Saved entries
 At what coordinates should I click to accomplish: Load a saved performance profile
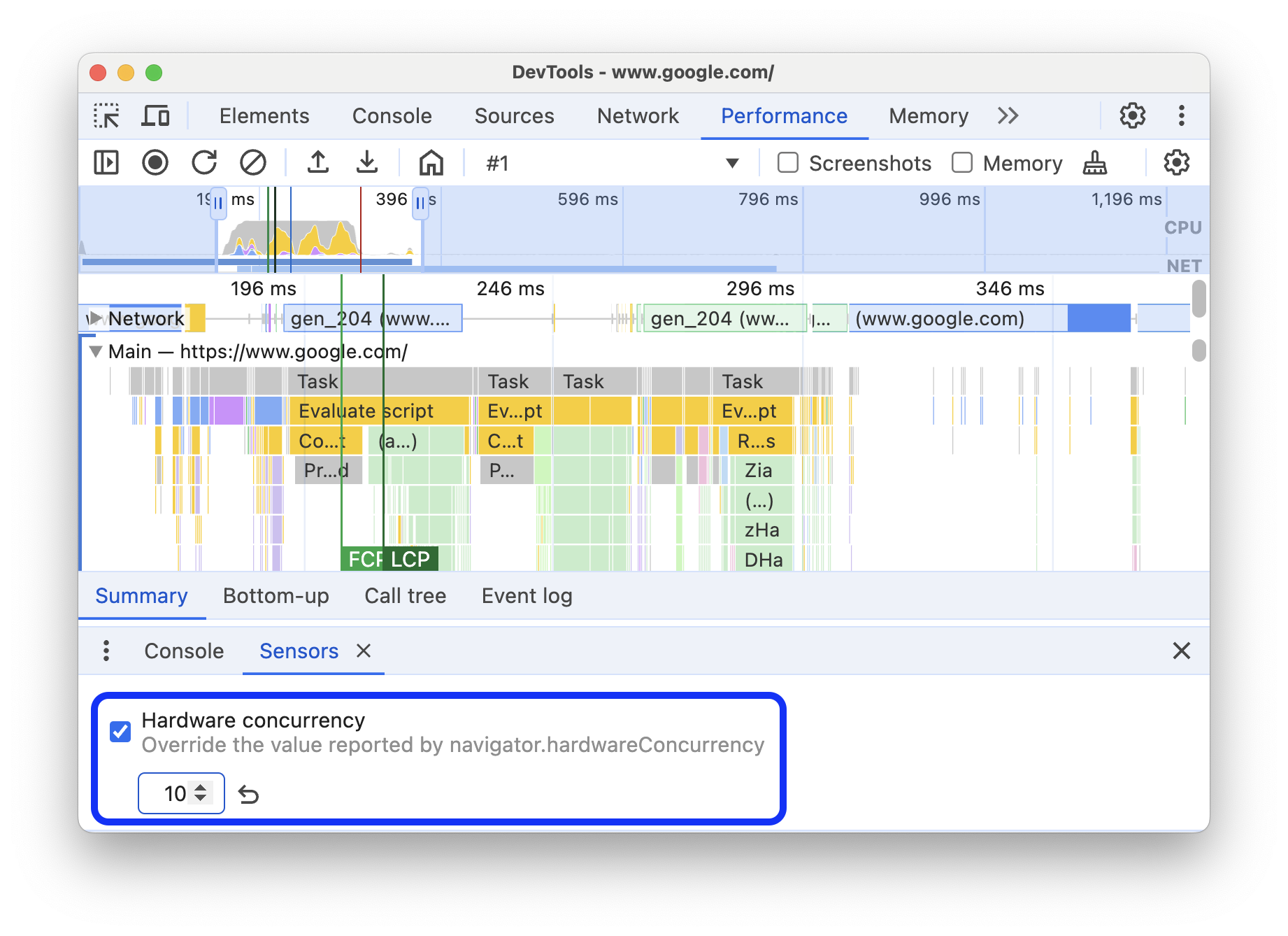click(318, 162)
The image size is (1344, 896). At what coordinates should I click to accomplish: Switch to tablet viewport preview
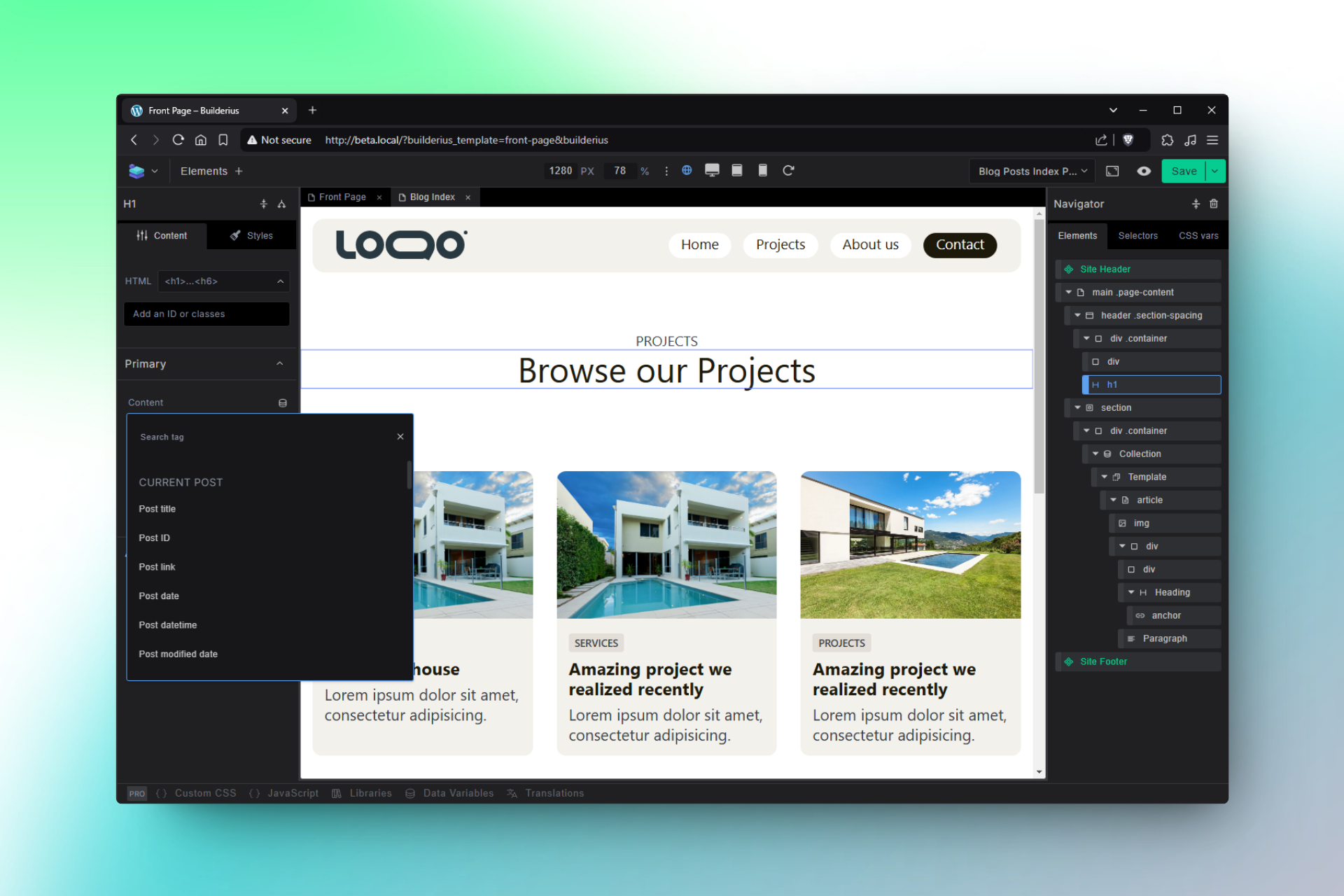coord(737,170)
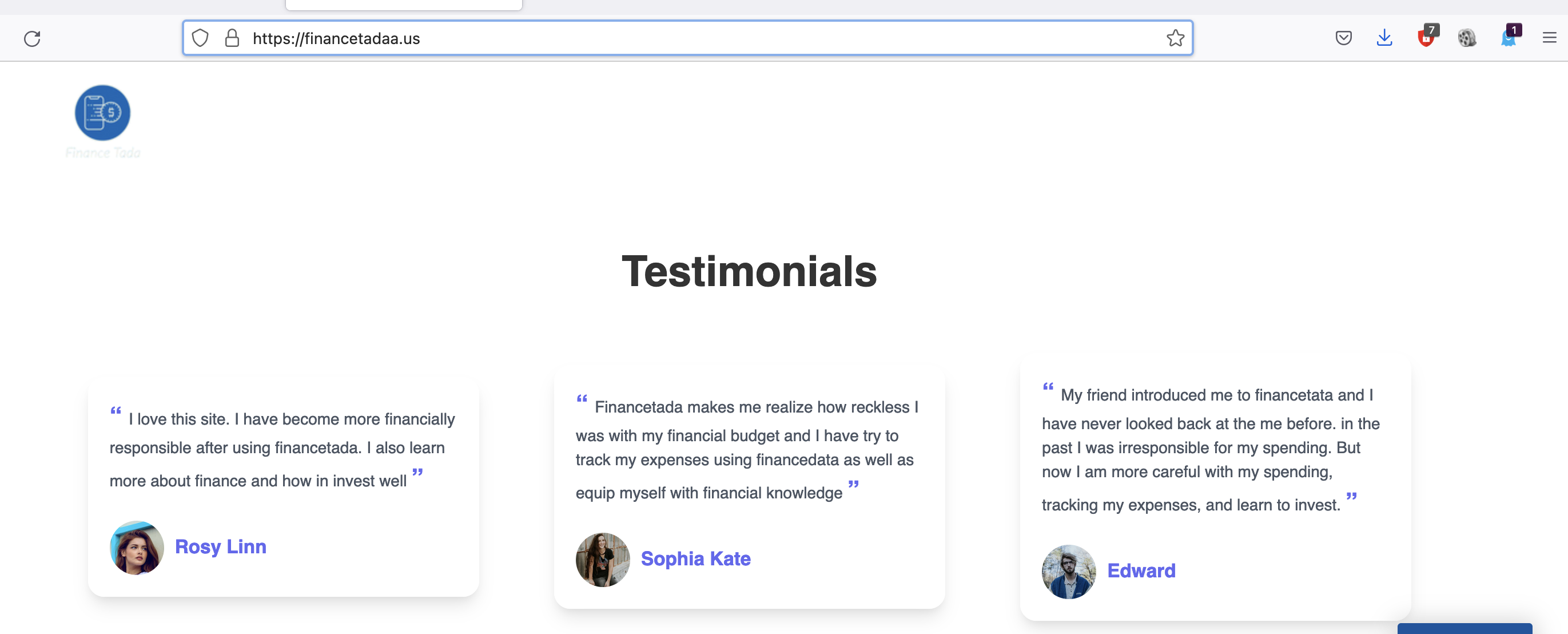Click Rosy Linn's name link
The height and width of the screenshot is (634, 1568).
tap(220, 546)
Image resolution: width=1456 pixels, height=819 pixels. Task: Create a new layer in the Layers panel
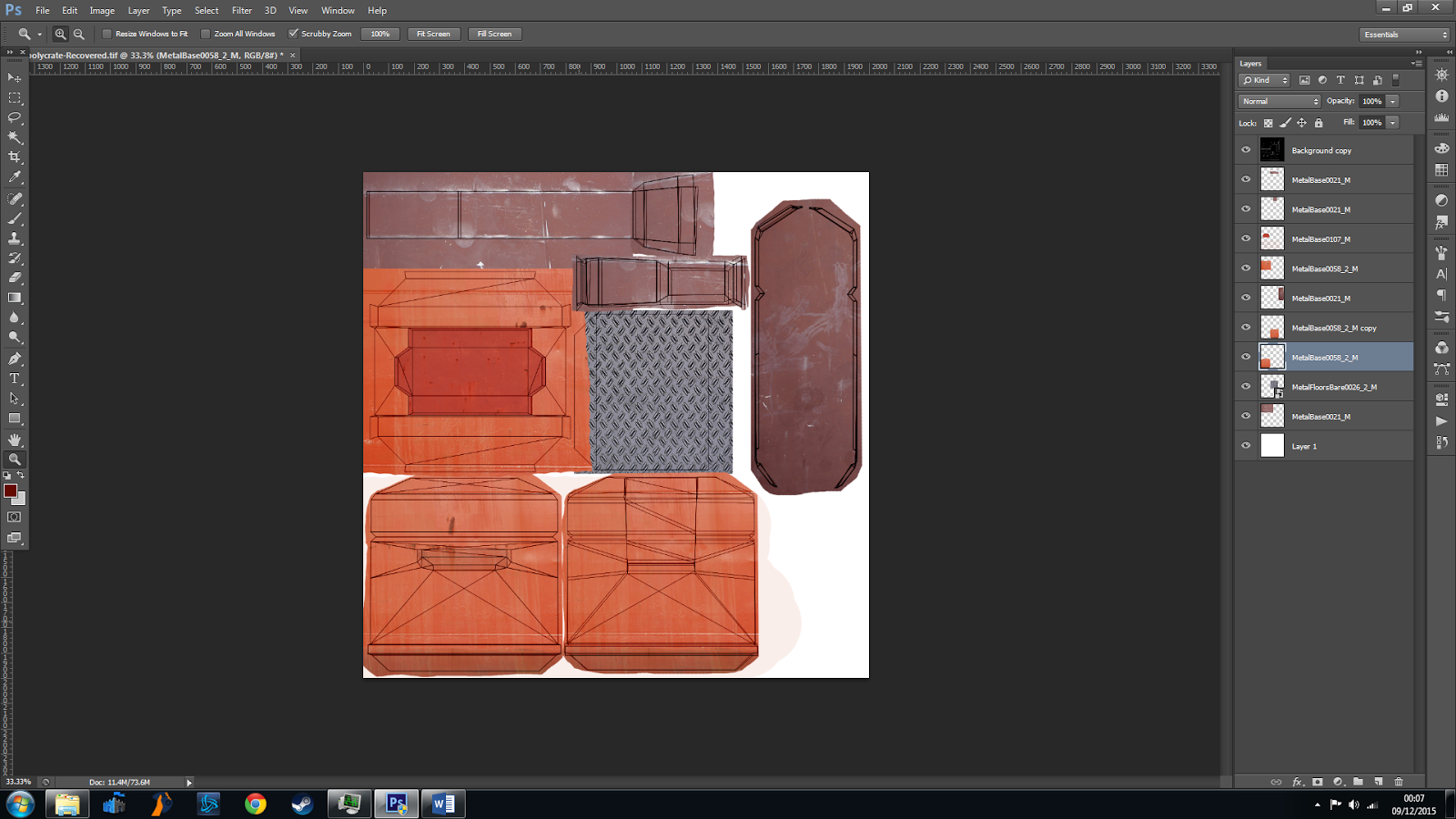(1378, 781)
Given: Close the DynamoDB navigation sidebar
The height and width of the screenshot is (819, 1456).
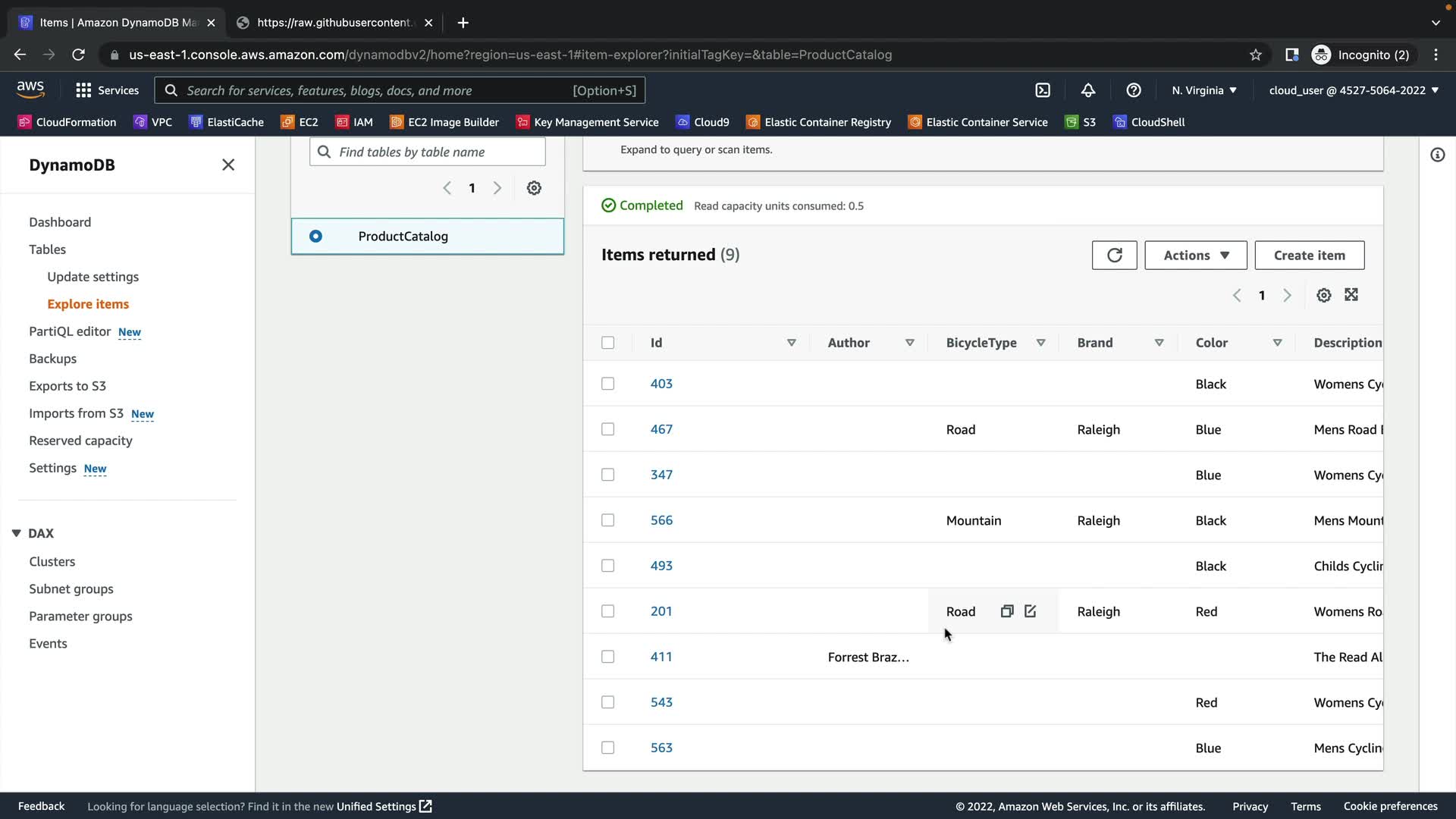Looking at the screenshot, I should (228, 165).
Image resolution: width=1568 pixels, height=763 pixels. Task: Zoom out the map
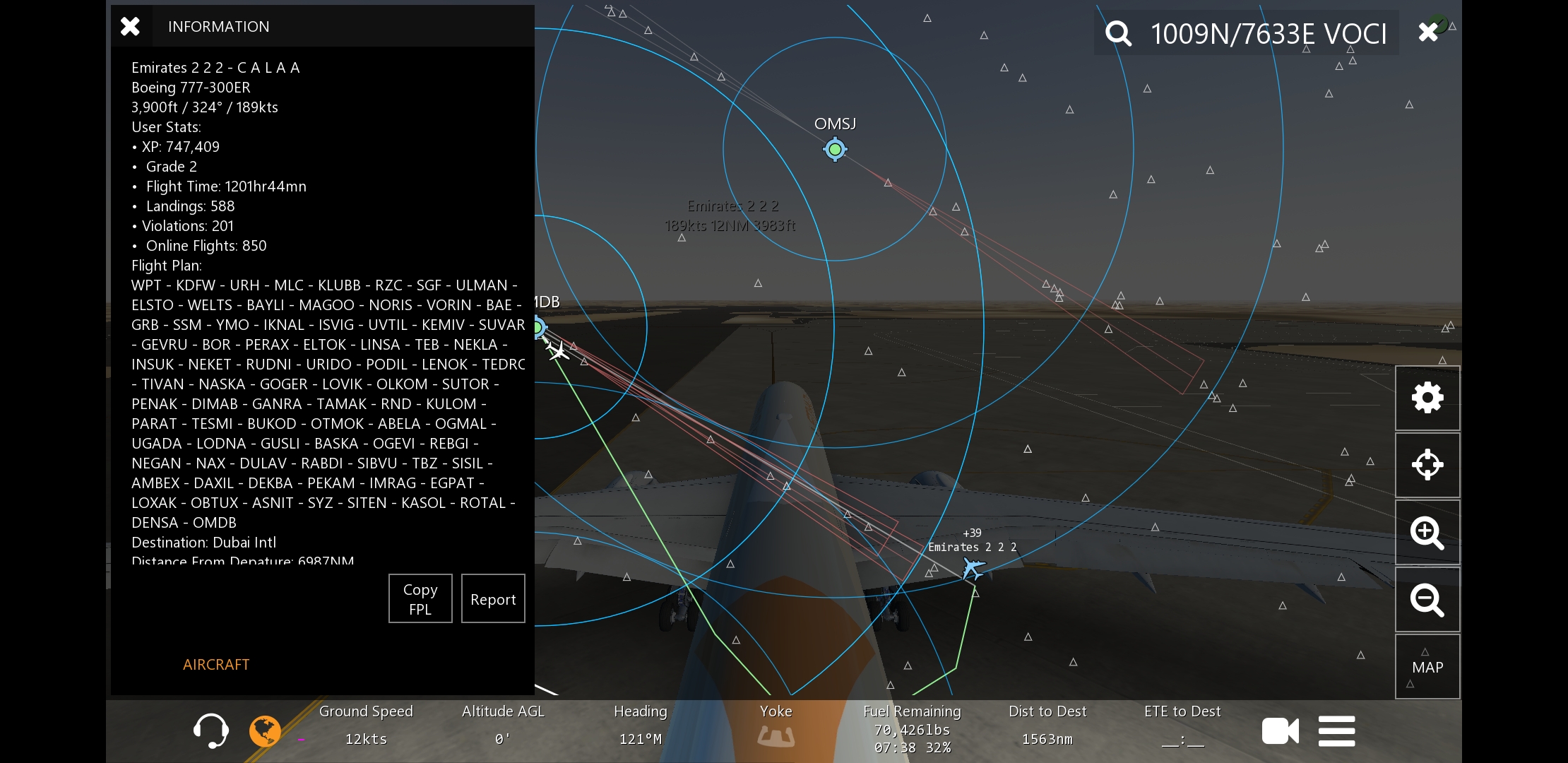(x=1427, y=600)
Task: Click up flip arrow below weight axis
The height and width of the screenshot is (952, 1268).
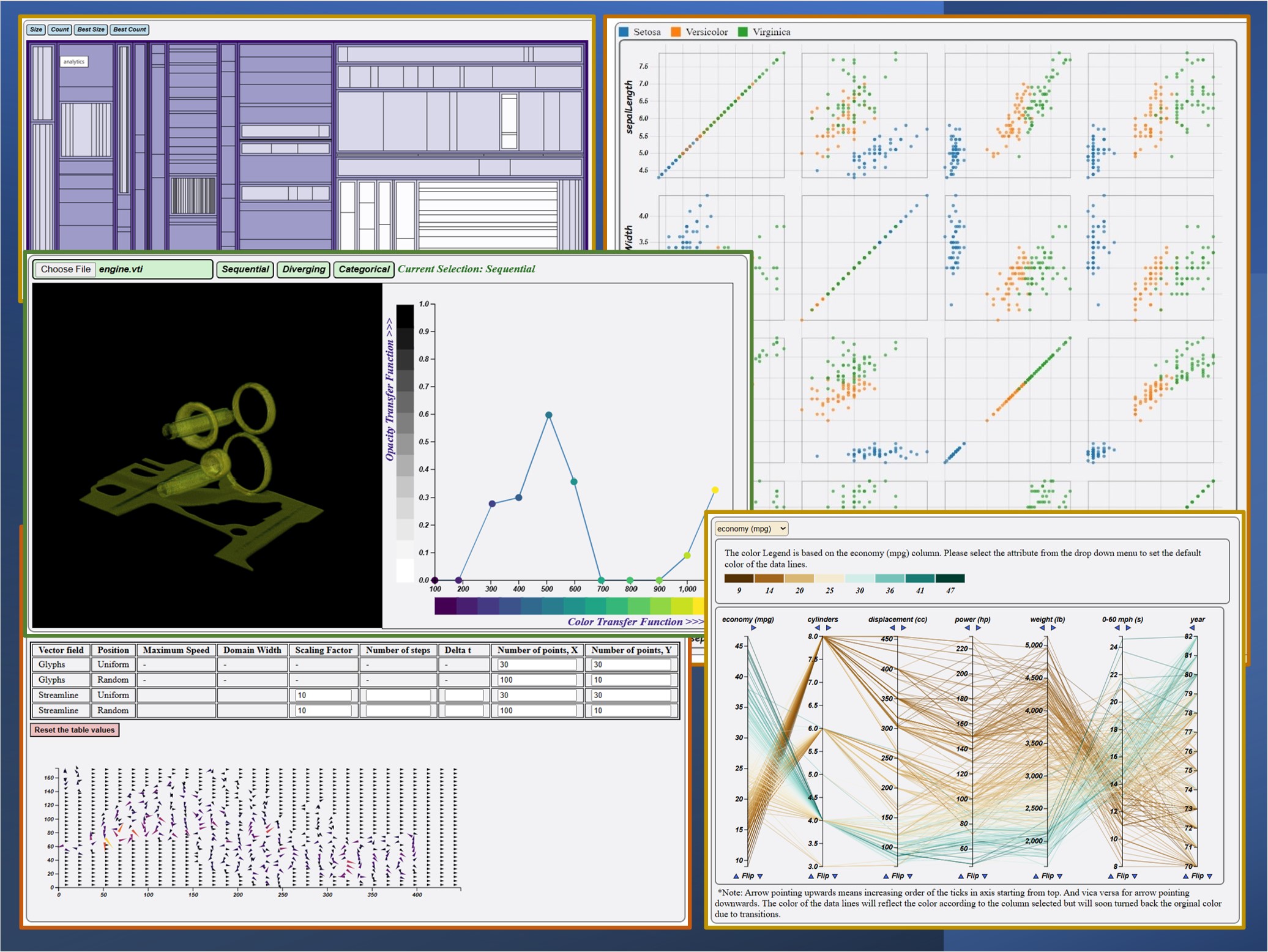Action: pos(1035,876)
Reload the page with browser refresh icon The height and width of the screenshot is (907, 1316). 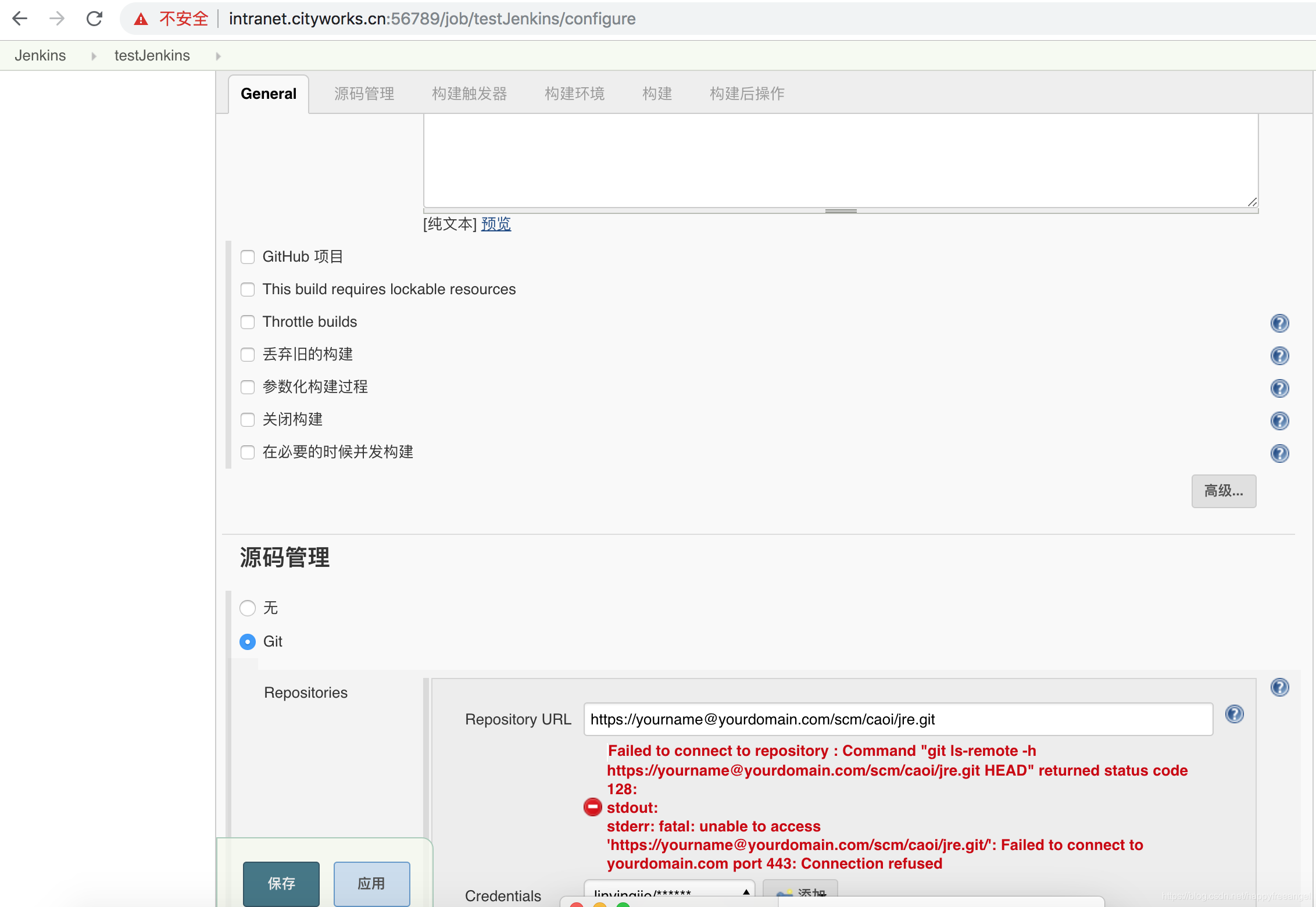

# Exercise directions
What you return must be the entries above, exactly as they appear, without any pictures.

# Task answer
 At what coordinates should I click to accomplish: Load a saved performance profile
click(318, 162)
The image size is (1344, 896). At what coordinates should I click to accomplish: Switch to tablet viewport preview
coord(737,170)
Click Rosy Linn's name link
The height and width of the screenshot is (634, 1568).
tap(220, 546)
Image resolution: width=1456 pixels, height=819 pixels. Task: Create a new layer in the Layers panel
(1378, 781)
Given: Close the DynamoDB navigation sidebar
The height and width of the screenshot is (819, 1456).
Looking at the screenshot, I should (228, 165).
Image resolution: width=1568 pixels, height=763 pixels. Task: Zoom out the map
(x=1427, y=600)
Task: Click up flip arrow below weight axis
The height and width of the screenshot is (952, 1268).
Action: pos(1035,876)
Reload the page with browser refresh icon The height and width of the screenshot is (907, 1316). 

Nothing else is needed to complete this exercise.